● Texte proposé
=-=-=

Traité du zen et de l’entretien des motocyclettes, Robert M. Pirsig

À offrir à un philosophe en quête de concret ou à un mécano en manque d’abstrait

« Les planches du couloir craquent sous mes pas de manière sinistre – et une pensée également sinistre me vient: c’est le bruit même de ses pas. Ici, lui est réel – et moi, je ne suis que son fantôme. »

Un homme et son fils traversent les Etats-Unis d’Amérique en moto. Alors que le but apparent de leur voyage semble être le rapprochement et la reconstruction d’un lien filial, le père, au contraire, paraît s’éloigner en lui-même, emporté dans un monologue étrange sur le zen et la mécanique. Est-il en fuite ou à la recherche de quelque chose? Il est en tout cas poursuivi par une partie de lui-même: Phèdre, ce double instable qui guette chacune de ses pensées. Une présence assez puissante pour lui faire oublier son fils, qui ne demande pourtant qu’à exister aux yeux de son père.

Le narrateur du Traité du zen et de l’entretien des motocyclettes pose une question universelle: « Qui suis-je? ». Une interrogation banale qui devient une véritable torture pour le héros de Robert Pirsig, qui ne se reconnaît plus dans la personne qu’il a été sous l’emprise de la psychose. Un roman ample et contemplatif sur la désagrégation d’un être et la (possible?) reconstruction de son rapport au monde, aux autres et à sa propre identité.

=-=-=

● Données à analyser
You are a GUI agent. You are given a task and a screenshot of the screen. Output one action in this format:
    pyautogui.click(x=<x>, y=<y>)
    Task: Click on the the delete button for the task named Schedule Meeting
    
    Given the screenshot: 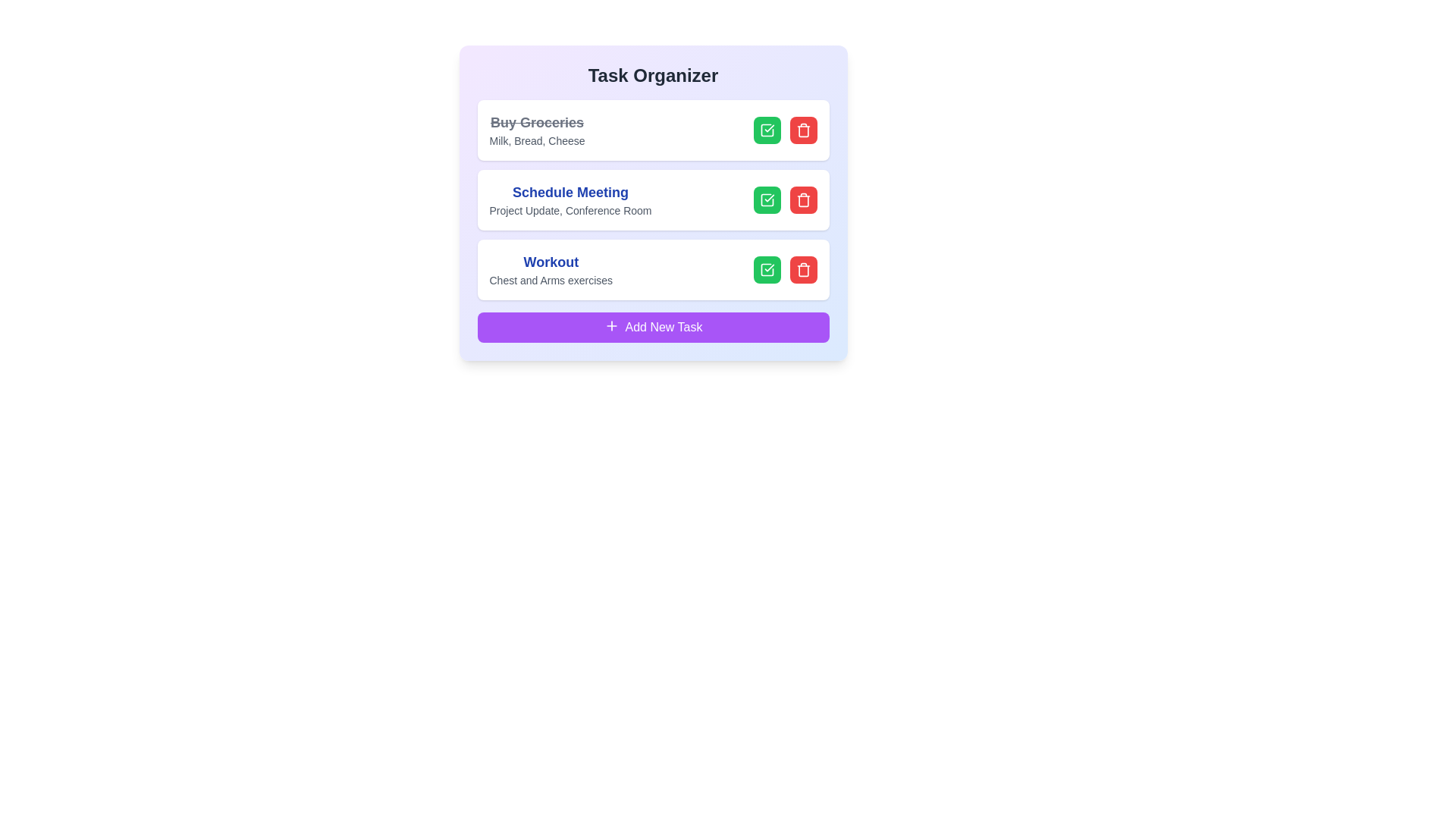 What is the action you would take?
    pyautogui.click(x=802, y=199)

=-=-=

● Consigne
Recopiez fidèlement le passage du texte proposé qui va de « Un homme et son » jusqu'à « de son père. » inclus.

● Zone de réponse
Un homme et son fils traversent les Etats-Unis d’Amérique en moto. Alors que le but apparent de leur voyage semble être le rapprochement et la reconstruction d’un lien filial, le père, au contraire, paraît s’éloigner en lui-même, emporté dans un monologue étrange sur le zen et la mécanique. Est-il en fuite ou à la recherche de quelque chose? Il est en tout cas poursuivi par une partie de lui-même: Phèdre, ce double instable qui guette chacune de ses pensées. Une présence assez puissante pour lui faire oublier son fils, qui ne demande pourtant qu’à exister aux yeux de son père.